Georgia is the oldest wine country in the world. They have been making wine here for 8,000 years. Do not leave without tasting it.

Go to Karalashvili 1396, a wine cellar in a building from the 17th century, right in the old town. They do tasting tours. A flight of five or six glasses costs about 35 to 50 lari ($13.16–$18.80). The wine is made in the old way — fermented in clay vessels called qvevri, buried underground. It tastes of earth and dark fruit. It is unlike any wine you have had.

If Karalashvili is full, go to Vineria, also in the old town. Smaller, local, genuine. You can also book a 200-year-old cellar tour through GetYourGuide if you want a guide to explain it all.

End the night at a wine bar with a plate of cheese and churchkhela — the walnut-and-grape-molasses candy that looks like a candle. Drink the last glass slowly. You have earned it.


Practical Information

Money

  • Currency: Georgian Lari (GEL). 1 USD ≈ 2.66 GEL.
  • Cash vs. Card: Restaurants and cafés take cards. Small shops, market stalls, and some bathhouses want cash. Carry some.
  • ATMs: Everywhere in the center. Bank of Georgia machines are reliable.

Getting Around

  • Public Transit: One ride costs 1 lari ($0.38) and gives you 90 minutes of unlimited transfers between metro and bus. Buy a MetroMoney card for 2 lari ($0.75) at any station. Charge it and tap.
  • Metro: Two lines, fast, clean, deep underground. It works.
  • Taxi: Download the Bolt app. Do not hail cabs off the street — you will overpay. Airport to old town is 25 to 35 lari ($9.40–$13.16) via Bolt.
  • Walking: The old town is compact. You can walk almost everywhere on Day 1 and Day 2. Bring good shoes. The cobblestones are uneven.

When to Go

  • Best months: May, June, and September. The weather is 15 to 25°C. Pleasant for walking.
  • Summer (July–August): Hot, 30°C+. Good for the Tbilisi Sea. Crowded.
  • Winter: Cold and grey. The baths are still warm.

Language and Visas

  • Language: Georgian is the official language. Russian is widely spoken by older people. Younger people speak English, especially in hospitality.
  • Visa: Most Western passport holders — including US, UK, and EU citizens — get up to 365 days visa-free. Check your embassy’s page before you fly.

What to Wear

  • Comfortable walking shoes — non-negotiable.
  • For churches: shoulders and knees covered. Women carry a scarf for head covering.
  • A light jacket for evenings, even in summer.
  • Swimsuit for the baths and the sea.

Conclusion: Tbilisi Stays With You

Three days is enough to see the shape of the city. You will have stood on the fortress walls, walked the old streets, eaten bread and cheese and drunk dark wine from the ground. You will have heard polyphony in a stone church and sat in hot sulfur water while the city moved above you.

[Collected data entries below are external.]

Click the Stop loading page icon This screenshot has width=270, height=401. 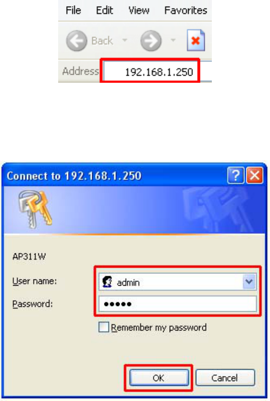[x=196, y=40]
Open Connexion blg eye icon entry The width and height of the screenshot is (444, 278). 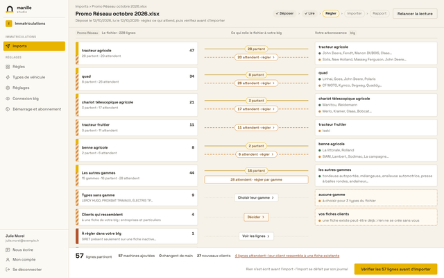point(8,99)
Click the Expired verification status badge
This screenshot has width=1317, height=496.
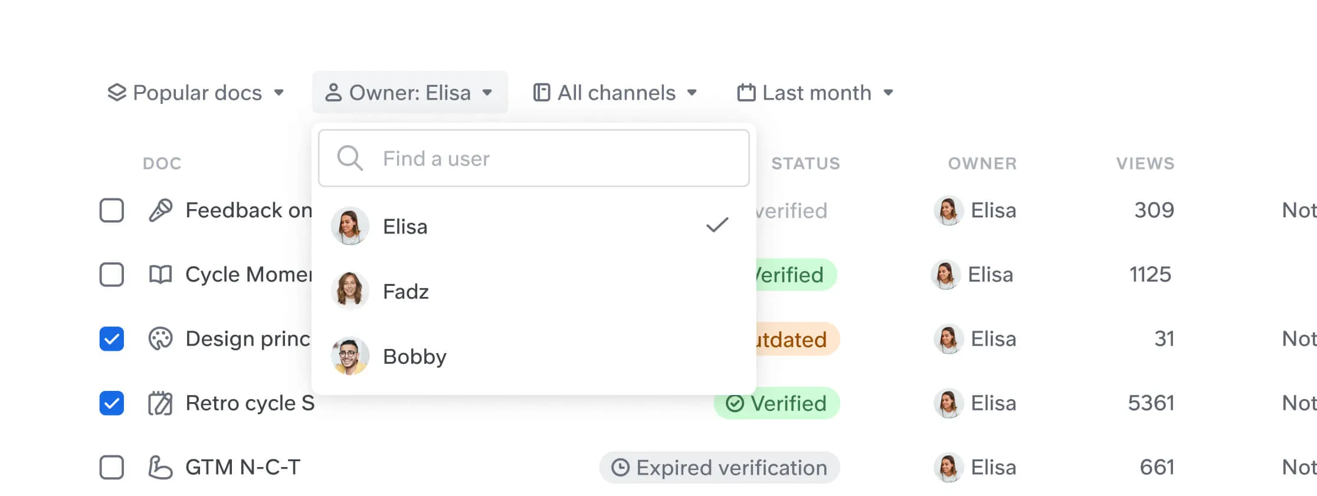pyautogui.click(x=719, y=468)
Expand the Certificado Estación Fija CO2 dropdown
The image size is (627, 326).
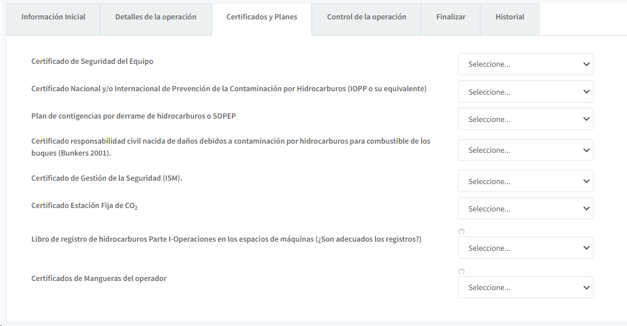[525, 209]
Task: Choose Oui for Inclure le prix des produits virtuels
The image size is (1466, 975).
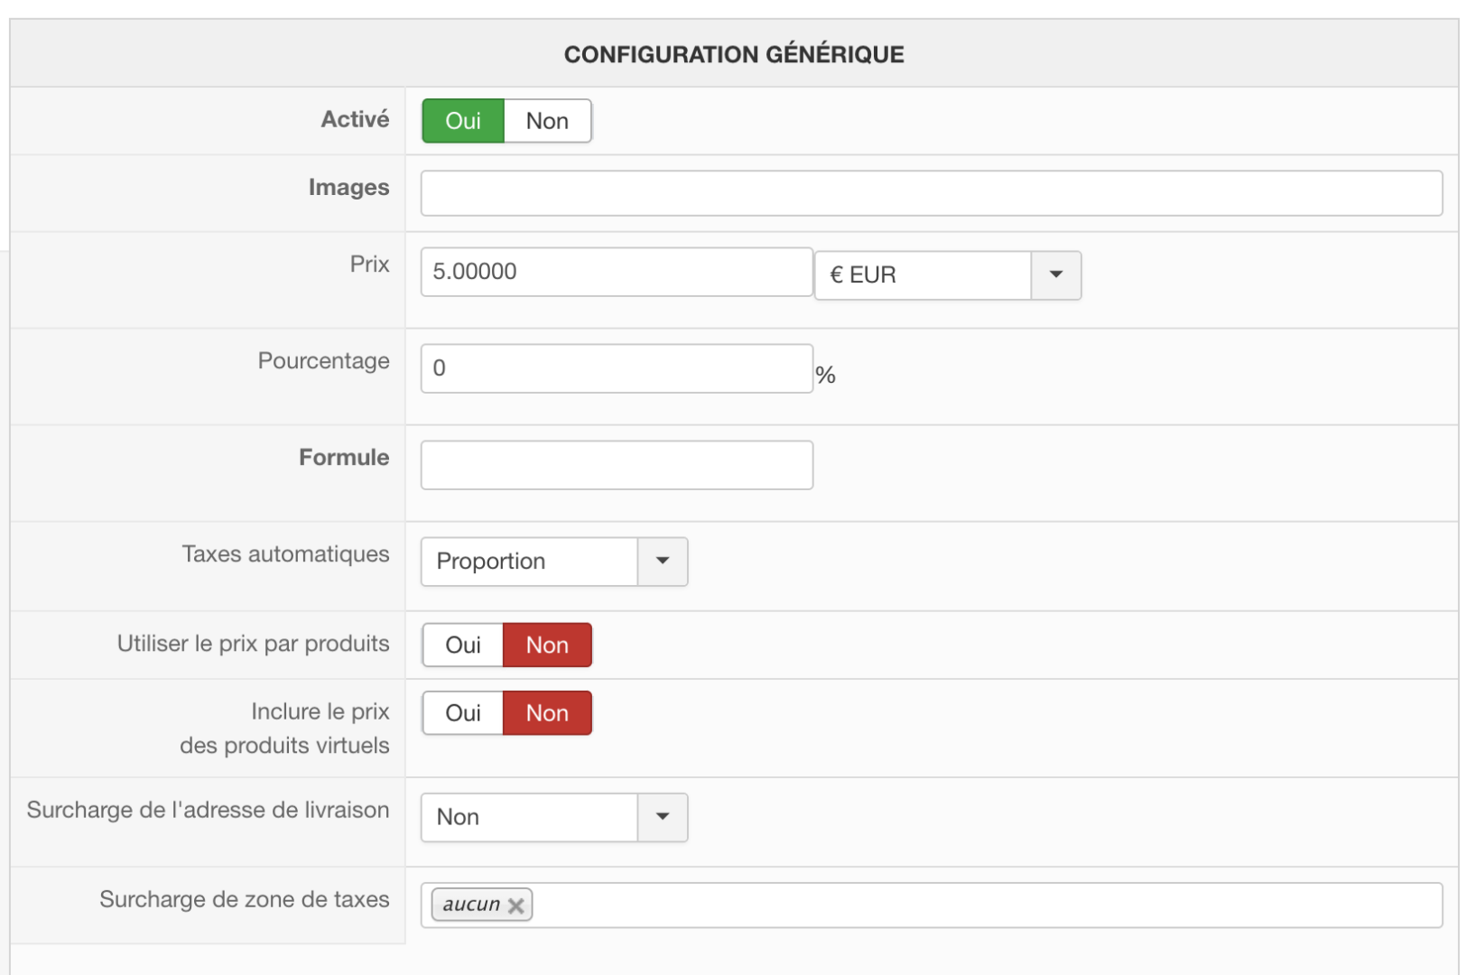Action: pos(463,713)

But Tbilisi does something to people. They come for three days and stay a week. They come for a week and come back the next year. The city is not spectacular in the way that makes postcards. It is better than that. It is real. It is worn and warm and alive.

Go. Eat the khinkali. Drink the wine. Walk until your feet hurt. You will understand.

Information and prices verified as of June 2026. Currency: 1 USD ≈ 2.66 GEL. Always double-check current rates and opening hours before you travel.